Riceviamo e pubblichiamo

Caro direttore,

l’edilizia scolastica pubblica milanese è davvero agonizzante. La stessa città che orgogliosamente ha ospitato l’Expo 2015 e si è candidata ad accogliere la sede dell’Agenzia europea del farmaco (Ema), lascia nel più completo abbandono le scuole cittadine, costringendo ai salti mortali gli incolpevoli insegnanti e gli ancor più incolpevoli genitori. L’ultimo caso riguarda la scuola di via Bognetti (qualche centinaio di metri più a sud della prestigiosa università Bocconi), chiusa ormai dal 25 gennaio per un problema al riscaldamento. Un problema che non si è manifestato all’improvviso, se è vero che già a dicembre i bambini e le bambine erano stati costretti a indossare sciarpe e cappotti, e a mangiare nelle aule anziché in refettorio, perché lì il freddo era davvero glaciale.

Un problema, dunque, che poteva essere risolto nel periodo delle vacanze natalizie da quegli stessi operai che ormai da due anni (proprio così) lavorano alla ristrutturazione della scuola, limitando ovviamente l’utilizzo degli spazi interni ed esterni agli alunni e ai docenti.

Al limite della sopportazione, la dirigenza scolastica ha deciso di trasferire gli alunni in due edifici scolastici non distanti appartenenti allo stesso istituto onnicomprensivo: le seconde e le terze nella scuola elementare di via Antonini, le prime, le quarte e le quinte nella scuola media di via Heine.

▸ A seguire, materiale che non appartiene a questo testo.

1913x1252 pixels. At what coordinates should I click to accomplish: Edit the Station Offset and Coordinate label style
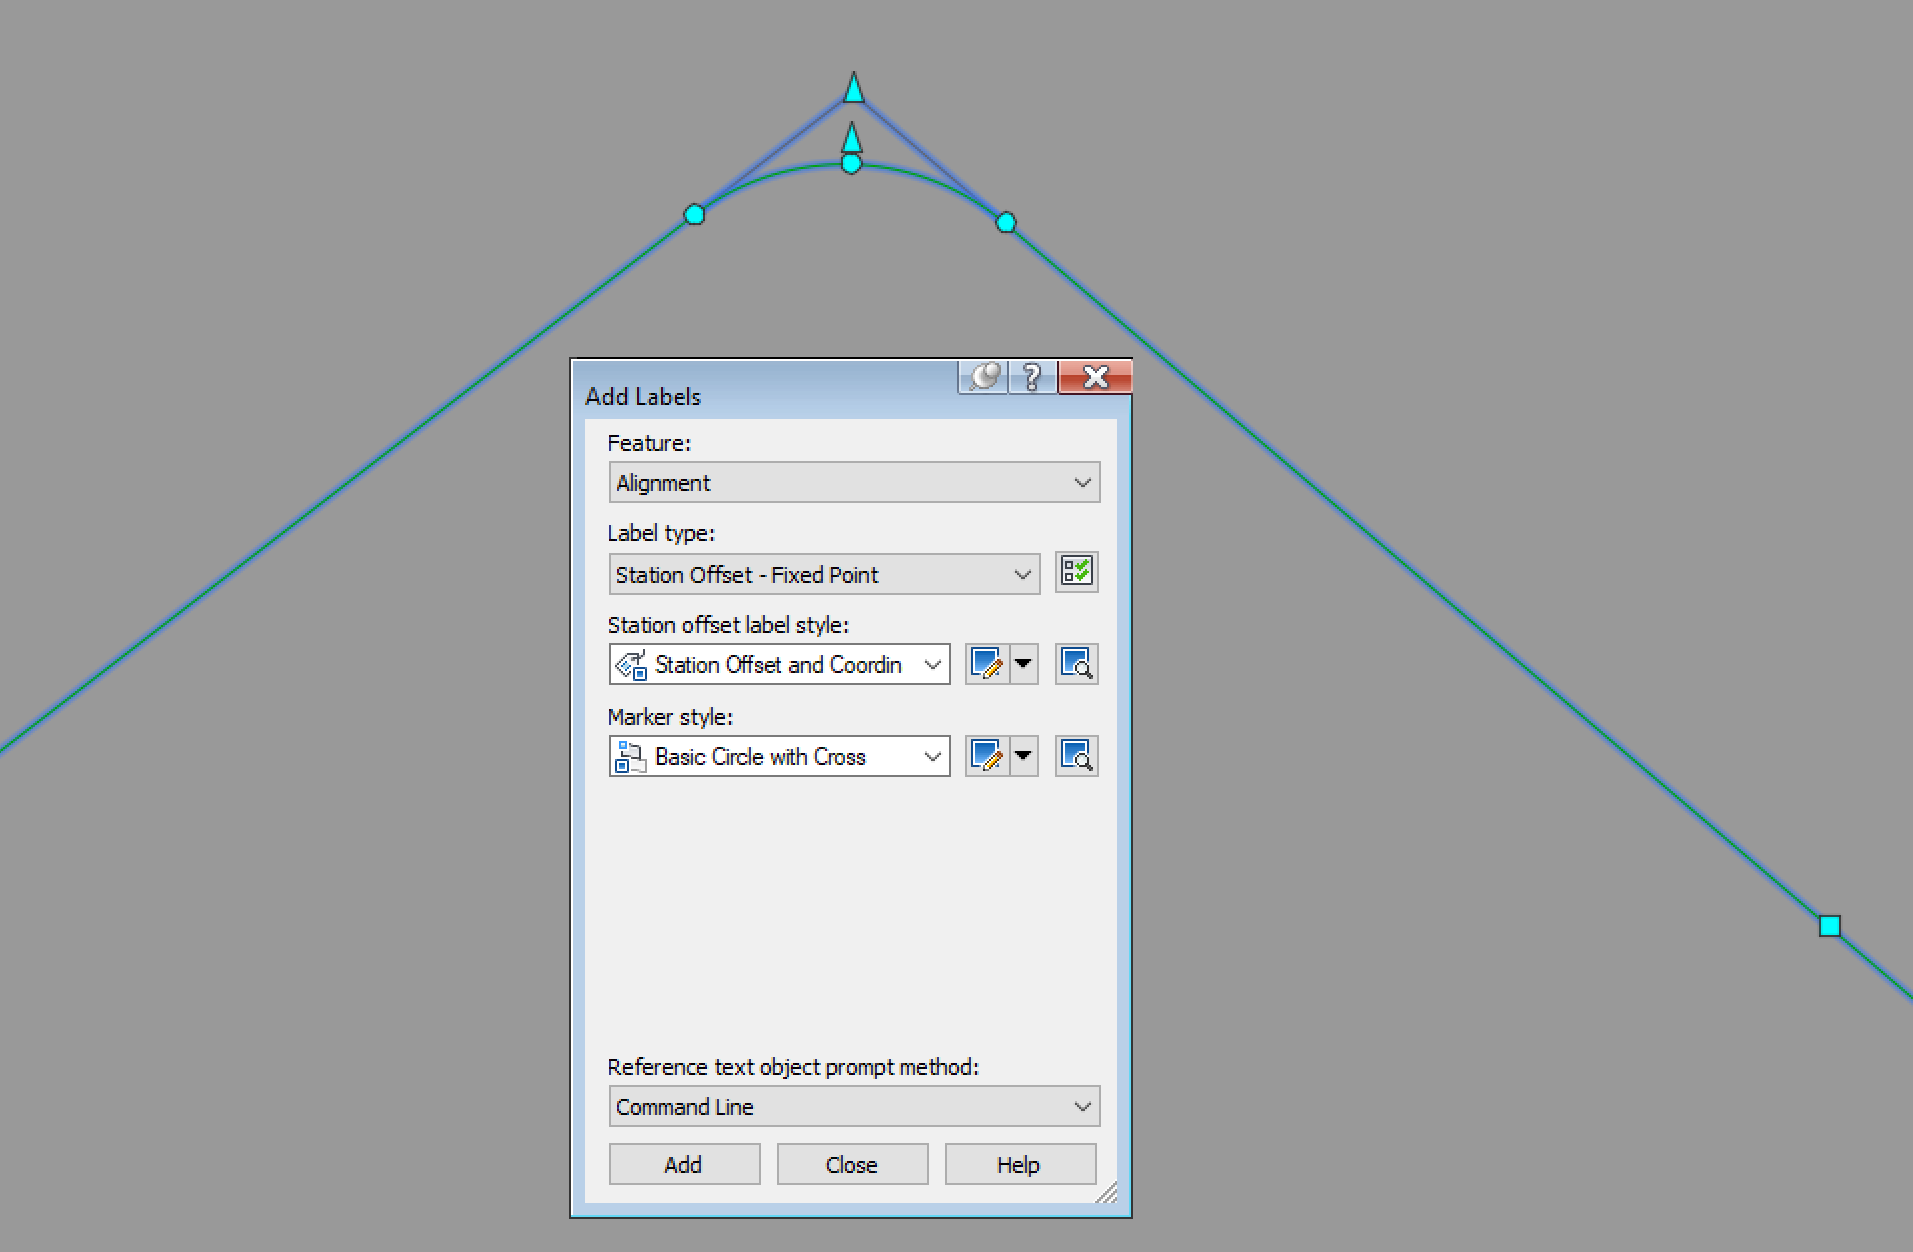988,663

Sorvolerò sulla sfortuna di chi – come nel mio caso personale – ha una figlia in quinta e una in seconda, e quindi deve sopportare un disagio maggiore. Il punto vero è che ad oggi non si sa quando gli alunni potranno tornare nella loro scuola. Il Comune di Milano, infatti, non è in grado di rispondere a questa semplicissima domanda. Lo scorso 2 febbraio lo staff dell’assessore ai lavori pubblici ha scritto che il 5 febbraio l’istituto avrebbe potuto ospitare alunni e docenti. Possibilità negata a seguito di un sopralluogo da parte del personale scolastico.  Il 7 febbraio l’assessore in persona ha reso noto che il riscaldamento finalmente funzionava. “Era stato installato – ha scritto via email – un pezzo sottodimensionato che causava lo spegnimento dell’impianto”. Ma l’ennesimo sopralluogo ha smentito il funzionamento e il ripristino dei locali. Le foto che allego ne sono una testimonianza. Siamo ben oltre un problema di riscaldamento.

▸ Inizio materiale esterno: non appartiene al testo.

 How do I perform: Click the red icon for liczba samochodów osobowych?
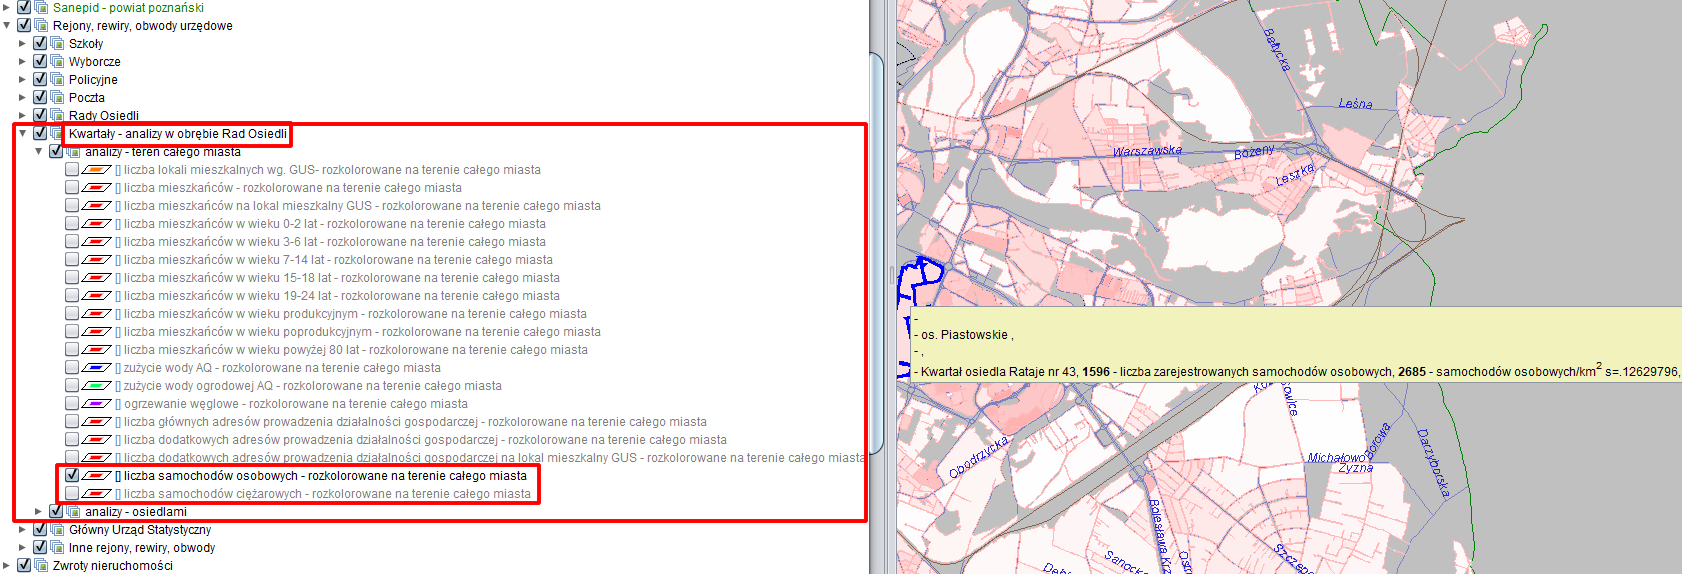[x=96, y=476]
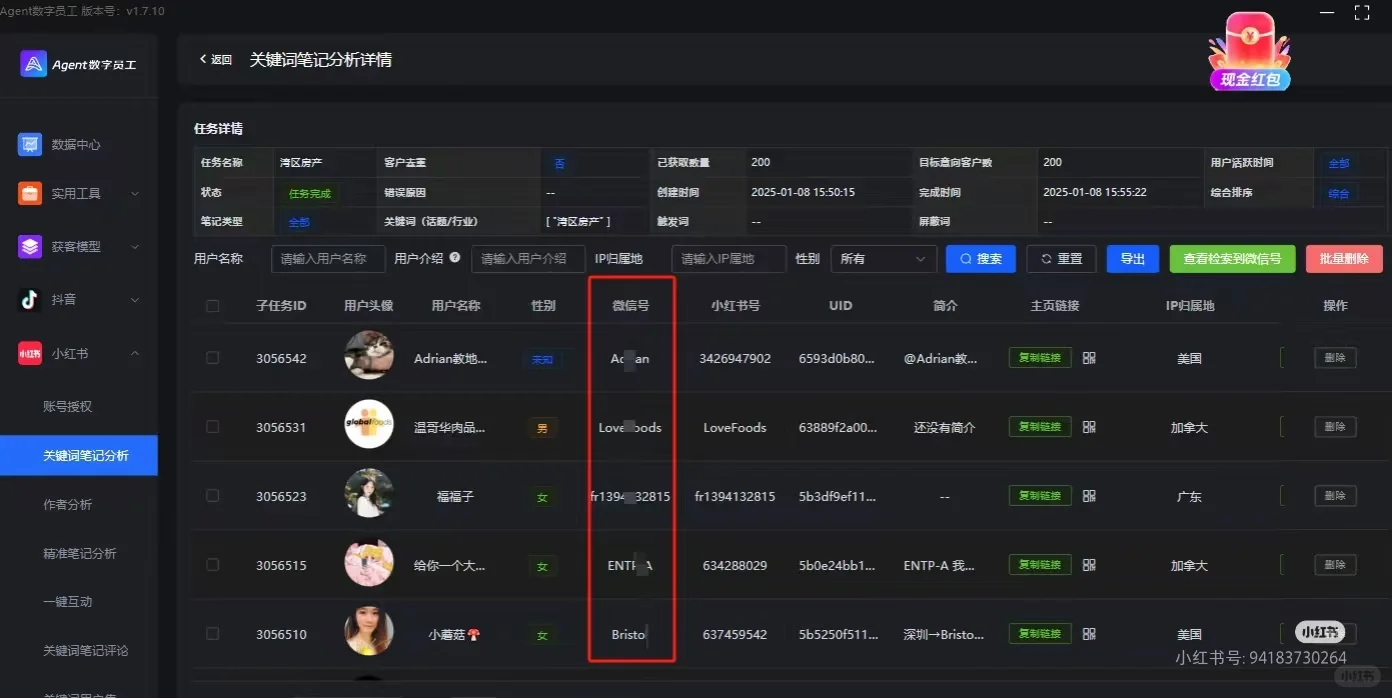This screenshot has height=698, width=1392.
Task: Open the 性别 所有 dropdown
Action: point(883,259)
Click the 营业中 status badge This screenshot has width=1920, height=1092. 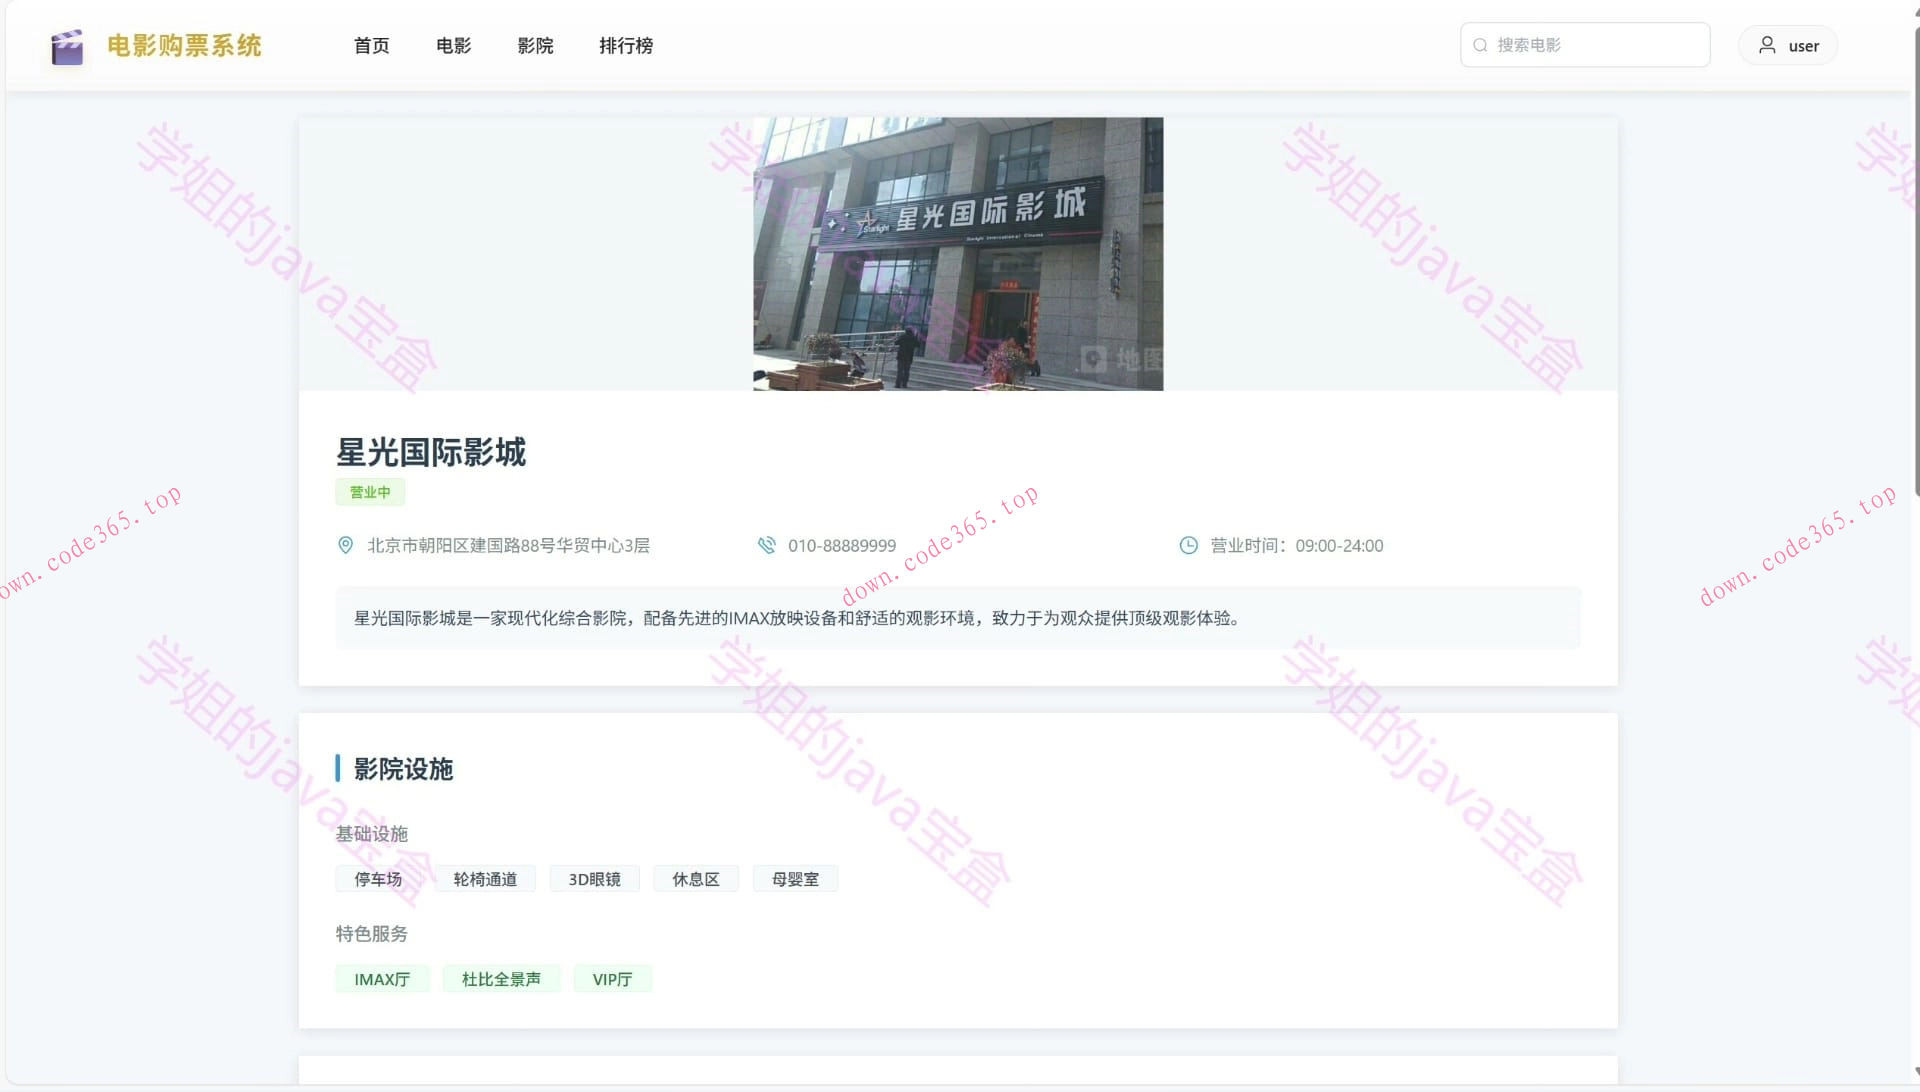[x=370, y=491]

Al di là di questo episodio specifico, sembra proprio che per i nostri amministratori pubblici (a tutti i livelli, locale e nazionale) la situazione della scuola sia grave ma non seria, parafrasando Flaiano. Tutto ciò si porta una riflessione sconfortante sullo stato della scuola pubblica che va trascende l’edilizia. C’è in generale una tendenza a non investire nella scuola pubblica – i genitori costretti a portare carta igienica, sapone e rotoli asciuga tutto sono ormai una realtà consolidata non solo a Milano – lasciando sulle spalle delle famiglie quelli che in alcuni casi sono veri e propri bisogni primari di educazione. Nelle prime classi delle elementari s’insegna inglese solo un’ora alla settimana, mentre le lezioni di religione durano due ore.

Molti corsi sono lasciati alle disponibilità delle famiglie. Insomma, la scuola italiana che è stata a lungo uno strumento di mobilità sociale e di vera integrazione oggi si differenzia drammaticamente tra una serie A per le famiglie più abbienti e una serie B per quelle meno abbienti.

Se una volta la scuola privata era in massima parte residuale, ai livelli superiori un vero e proprio diplomificio, ora sembra che il messaggio che si vuole trasmettere sia: “se te lo puoi permettere, vai alla scuola privata”.

Siamo di fronte a una crisi profondissima della nostra scuola pubblica statale, provocata in modo deliberato da chi si prefigge di demolire questo essenziale strumento di democrazia. Il Comune di Milano ci faccia capire cosa vuole fare. E ci dica finalmente quando gli alunni di via Bognetti potranno tornare nella loro scuola.